-------- Data for processing

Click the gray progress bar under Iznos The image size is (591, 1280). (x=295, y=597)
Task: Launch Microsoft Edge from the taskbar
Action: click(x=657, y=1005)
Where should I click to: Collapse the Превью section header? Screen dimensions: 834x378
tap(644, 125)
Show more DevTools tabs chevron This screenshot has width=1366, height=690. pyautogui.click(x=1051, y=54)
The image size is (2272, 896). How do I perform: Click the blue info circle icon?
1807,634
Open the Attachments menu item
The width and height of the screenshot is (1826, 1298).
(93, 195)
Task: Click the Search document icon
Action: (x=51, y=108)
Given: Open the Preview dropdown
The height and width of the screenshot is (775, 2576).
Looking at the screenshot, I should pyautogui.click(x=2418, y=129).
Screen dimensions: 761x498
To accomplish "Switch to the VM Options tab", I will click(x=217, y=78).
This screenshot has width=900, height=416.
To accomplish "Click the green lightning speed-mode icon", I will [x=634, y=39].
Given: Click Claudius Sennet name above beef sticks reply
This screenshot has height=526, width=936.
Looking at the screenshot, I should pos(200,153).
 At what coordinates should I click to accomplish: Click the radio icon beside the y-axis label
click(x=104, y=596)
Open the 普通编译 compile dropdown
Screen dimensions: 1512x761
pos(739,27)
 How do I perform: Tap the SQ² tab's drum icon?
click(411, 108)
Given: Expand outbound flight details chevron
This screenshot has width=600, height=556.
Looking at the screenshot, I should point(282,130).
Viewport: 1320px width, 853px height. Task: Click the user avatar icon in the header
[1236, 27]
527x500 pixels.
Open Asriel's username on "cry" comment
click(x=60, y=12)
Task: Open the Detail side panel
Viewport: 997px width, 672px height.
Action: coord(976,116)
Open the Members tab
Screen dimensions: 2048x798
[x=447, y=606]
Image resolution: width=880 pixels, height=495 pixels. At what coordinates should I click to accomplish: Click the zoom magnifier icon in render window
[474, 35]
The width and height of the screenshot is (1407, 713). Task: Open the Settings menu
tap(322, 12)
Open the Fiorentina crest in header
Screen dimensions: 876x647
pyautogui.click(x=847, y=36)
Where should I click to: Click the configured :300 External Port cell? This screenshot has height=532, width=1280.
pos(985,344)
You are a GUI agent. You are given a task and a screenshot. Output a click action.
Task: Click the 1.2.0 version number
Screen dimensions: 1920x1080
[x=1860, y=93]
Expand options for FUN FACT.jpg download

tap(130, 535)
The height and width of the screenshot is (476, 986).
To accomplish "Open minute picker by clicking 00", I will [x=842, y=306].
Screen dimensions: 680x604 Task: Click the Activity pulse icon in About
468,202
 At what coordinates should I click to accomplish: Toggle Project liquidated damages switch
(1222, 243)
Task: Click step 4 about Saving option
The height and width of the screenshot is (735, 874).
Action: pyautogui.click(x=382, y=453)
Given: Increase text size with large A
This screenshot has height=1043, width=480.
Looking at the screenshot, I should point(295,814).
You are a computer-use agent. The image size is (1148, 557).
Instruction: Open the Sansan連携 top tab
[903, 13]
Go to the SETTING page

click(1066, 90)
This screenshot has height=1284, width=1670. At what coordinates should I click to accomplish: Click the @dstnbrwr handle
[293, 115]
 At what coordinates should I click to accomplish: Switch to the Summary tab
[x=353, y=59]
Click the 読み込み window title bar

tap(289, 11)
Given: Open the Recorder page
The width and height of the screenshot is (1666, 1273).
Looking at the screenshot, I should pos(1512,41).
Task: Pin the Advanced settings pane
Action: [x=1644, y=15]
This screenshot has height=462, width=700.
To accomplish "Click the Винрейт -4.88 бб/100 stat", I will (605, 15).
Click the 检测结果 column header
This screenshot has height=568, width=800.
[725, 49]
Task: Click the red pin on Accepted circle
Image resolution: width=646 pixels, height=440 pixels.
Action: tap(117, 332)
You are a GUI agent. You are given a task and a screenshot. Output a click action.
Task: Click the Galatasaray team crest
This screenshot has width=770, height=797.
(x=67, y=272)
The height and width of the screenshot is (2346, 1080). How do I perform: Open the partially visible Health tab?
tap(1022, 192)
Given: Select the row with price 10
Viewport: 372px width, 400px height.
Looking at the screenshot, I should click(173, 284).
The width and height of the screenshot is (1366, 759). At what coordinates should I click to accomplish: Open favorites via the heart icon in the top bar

----------------

Problem – Scan the material above for lines that contain the string "dropdown", and copy each such line.

Result –
Given: Open the Preview dropdown
Open the 普通编译 compile dropdown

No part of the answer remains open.